By Isabella Bullock ’19
It’s apple season and there are apple trees in the courtyard that many staples students are eating from.
According to Michael Aitkenhead, the advisor of The Green Club and a horticulture teacher, the trees were planted at Staples about 10 years ago, when Bridgeport’s Green Village Initiative donated fruit trees to the school.
“They [Green Village Initiative] were involved in purchasing and getting the Staples garden installed,” Aitkenhead said. “As an additional project, they got their hands on some fruit trees and got the approval to plant them in the courtyard.”
Green Village Initiative wanted students to be able to pick fresh, organic fruit in a comfortable and beautiful environment. “The apples and so forth have grown pretty well, and kids have been eating them and it serves its purpose over the years,” Aitkenhead said.

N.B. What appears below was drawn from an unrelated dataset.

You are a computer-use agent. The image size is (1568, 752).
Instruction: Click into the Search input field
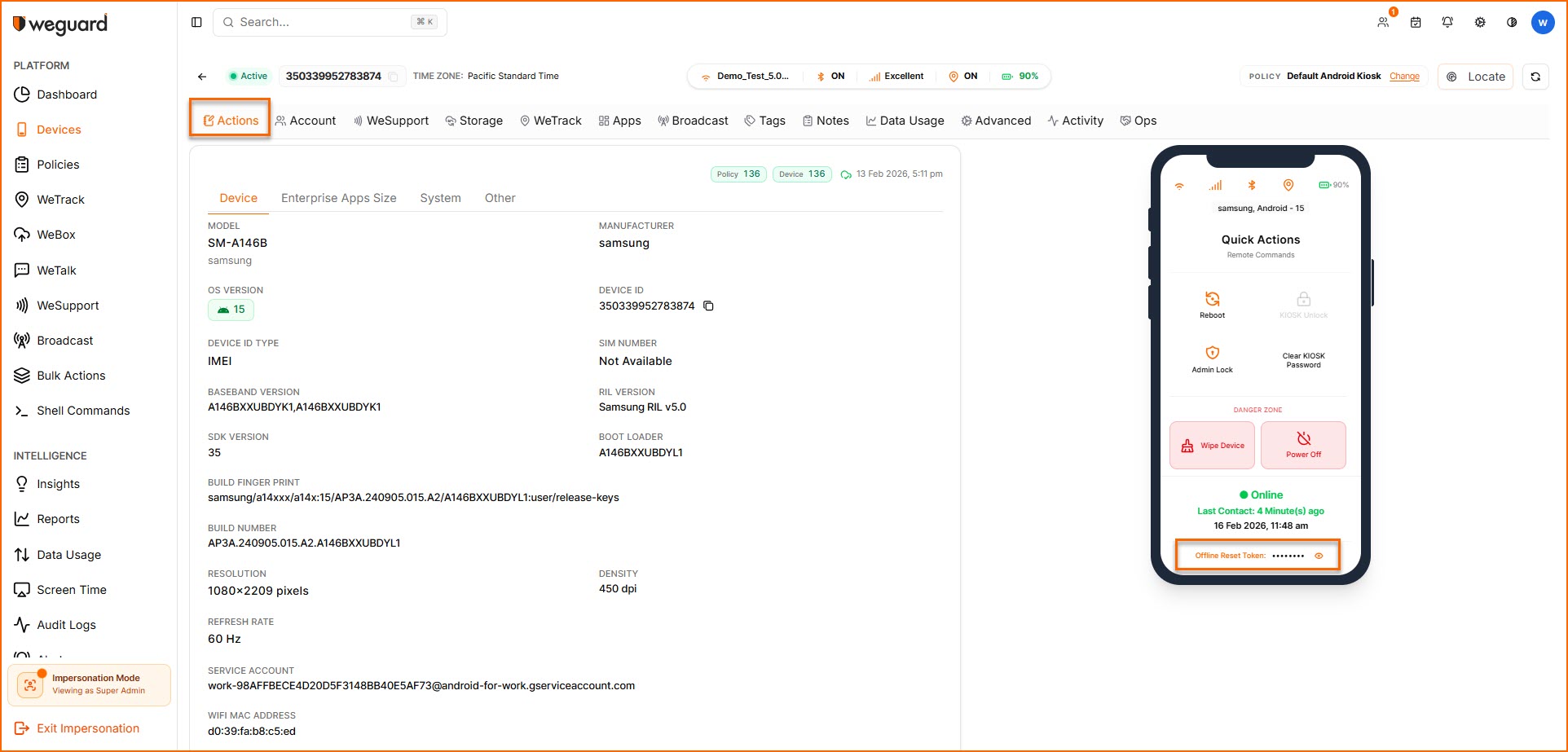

The trees are tended by The Green Club, a club whose motive is to create a better environment. Last year the club took it upon themselves to clean up the courtyard and the plant life in the area. “We wanted to take care of it ourselves instead of seeing it grow out and become unkempt,” Georgina Nelson ’19 said.
The club’s services are utilized whenever the courtyard is in need of trimming. “We needed [the courtyard] clean for graduation,” Karen Romano, the Secretary to the Principal said when recalling the last time The Green Club tended to the trees.
Aitkenhead brought his horticulture class to prune and tend the trees in order to keep them alive and continue to produce fruit.
Some students have even eaten the apples. “The apples were really good,” Dean Morrow ’21 said. “They tasted fresh.”